A quiet city

Ticket for the 19 March 2003 performance of Tosca at the English National Opera in London

2023 UPDATE: I’d forgotten that the invasion of Iraq, which, when it began, had been so well-telegraphed, filled us all with such dread. I mean we all knew the exact day and time it would happen, weeks in advance. And London – other cities too – was in a state of alert (maybe not so weird, we were all still basically hysterical about 9/11). The bleak irony of the fact that we Londoners were all freaking out about the risk to our own lives as the invasion that produced almost two decades of chaos and suffering in Iraq was about to begin is, well, bleak. Anyway, what did I do that night? The night the coalition forces were gathering at the Iraqi border and getting ready to deliver what we would learn was called ‘shock and awe’ on the people of that other city? I went to the fucking opera. Original post follows:

Yesterday was my 40th birthday. Juliet and I went to the Coliseum to sob through the ENO‘s Tosca (a City in turmoil, gripped by fear – torture, love, war and betrayal). We stayed at a hotel practically next door in St Martin’s Lane. The hotel was half empty and there were plenty of empty seats at the Opera (Americans staying at home, apparently).

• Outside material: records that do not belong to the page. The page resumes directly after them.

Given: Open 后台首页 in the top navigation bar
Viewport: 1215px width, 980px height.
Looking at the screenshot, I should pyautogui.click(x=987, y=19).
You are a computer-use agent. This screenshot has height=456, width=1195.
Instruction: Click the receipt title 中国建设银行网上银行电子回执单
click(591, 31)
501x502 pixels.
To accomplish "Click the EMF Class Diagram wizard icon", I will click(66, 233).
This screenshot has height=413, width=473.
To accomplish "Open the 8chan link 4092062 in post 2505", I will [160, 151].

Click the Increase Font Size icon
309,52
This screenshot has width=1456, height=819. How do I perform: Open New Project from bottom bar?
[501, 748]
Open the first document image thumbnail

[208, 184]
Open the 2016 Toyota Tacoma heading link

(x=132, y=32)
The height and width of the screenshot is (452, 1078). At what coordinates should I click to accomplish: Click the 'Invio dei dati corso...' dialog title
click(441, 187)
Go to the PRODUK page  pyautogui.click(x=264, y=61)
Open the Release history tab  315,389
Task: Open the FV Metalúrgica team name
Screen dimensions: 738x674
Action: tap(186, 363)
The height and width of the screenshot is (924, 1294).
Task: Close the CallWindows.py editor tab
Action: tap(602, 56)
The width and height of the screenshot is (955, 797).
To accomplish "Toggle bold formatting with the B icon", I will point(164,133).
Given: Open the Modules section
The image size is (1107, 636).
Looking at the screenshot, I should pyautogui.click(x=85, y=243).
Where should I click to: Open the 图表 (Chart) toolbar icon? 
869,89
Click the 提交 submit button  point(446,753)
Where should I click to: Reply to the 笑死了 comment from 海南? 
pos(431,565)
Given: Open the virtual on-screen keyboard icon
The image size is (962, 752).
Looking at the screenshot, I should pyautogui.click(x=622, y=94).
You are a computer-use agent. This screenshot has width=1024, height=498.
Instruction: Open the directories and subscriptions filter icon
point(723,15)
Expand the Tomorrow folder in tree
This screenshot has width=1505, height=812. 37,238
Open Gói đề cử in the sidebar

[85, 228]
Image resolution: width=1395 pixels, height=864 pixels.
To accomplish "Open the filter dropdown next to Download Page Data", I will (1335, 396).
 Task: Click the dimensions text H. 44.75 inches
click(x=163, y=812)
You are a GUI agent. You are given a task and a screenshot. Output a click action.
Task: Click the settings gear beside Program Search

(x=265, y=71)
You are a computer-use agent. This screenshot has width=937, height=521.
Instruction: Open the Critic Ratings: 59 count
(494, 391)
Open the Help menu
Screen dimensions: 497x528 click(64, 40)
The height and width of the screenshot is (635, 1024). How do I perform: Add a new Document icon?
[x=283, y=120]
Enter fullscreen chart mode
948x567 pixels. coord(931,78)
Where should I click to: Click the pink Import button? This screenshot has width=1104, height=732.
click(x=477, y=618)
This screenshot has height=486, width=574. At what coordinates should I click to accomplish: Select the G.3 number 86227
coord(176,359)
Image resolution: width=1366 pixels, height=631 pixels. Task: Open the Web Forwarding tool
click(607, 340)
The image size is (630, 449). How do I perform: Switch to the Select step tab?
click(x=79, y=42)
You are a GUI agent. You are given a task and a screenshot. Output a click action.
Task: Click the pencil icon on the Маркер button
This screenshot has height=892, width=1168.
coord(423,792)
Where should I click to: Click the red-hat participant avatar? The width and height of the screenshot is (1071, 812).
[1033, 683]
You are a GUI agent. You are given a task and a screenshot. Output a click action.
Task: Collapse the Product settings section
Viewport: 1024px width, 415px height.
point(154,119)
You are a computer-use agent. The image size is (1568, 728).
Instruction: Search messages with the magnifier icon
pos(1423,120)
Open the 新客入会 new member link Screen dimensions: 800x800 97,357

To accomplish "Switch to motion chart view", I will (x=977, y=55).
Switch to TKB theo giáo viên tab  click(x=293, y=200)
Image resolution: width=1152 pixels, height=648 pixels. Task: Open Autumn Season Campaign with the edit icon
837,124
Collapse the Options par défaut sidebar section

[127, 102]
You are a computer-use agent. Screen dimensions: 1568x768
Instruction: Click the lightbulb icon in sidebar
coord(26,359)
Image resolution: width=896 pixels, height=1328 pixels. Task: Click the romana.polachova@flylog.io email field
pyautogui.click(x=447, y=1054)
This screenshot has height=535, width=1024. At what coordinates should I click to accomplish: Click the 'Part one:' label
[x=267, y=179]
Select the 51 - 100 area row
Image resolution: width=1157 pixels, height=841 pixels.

Our cab driver this morning made a cheeky u-turn by Trafalgar Square and jumpy, armed police practically arrested him (British police don’t usually carry guns). The streets of the West End are Sunday Morning quiet (and it’s not just the congestion charging).

No panic, no bulk buying, no drama at all really – just the barely tangible signs of a City’s building anxiety. It’s this kind of tiny shift in mood that slows an economy, trips up a recovery. Watching the rolling news in our hotel room, the empty streets of Baghdad echo and amplify London’s barely noticable slow-down.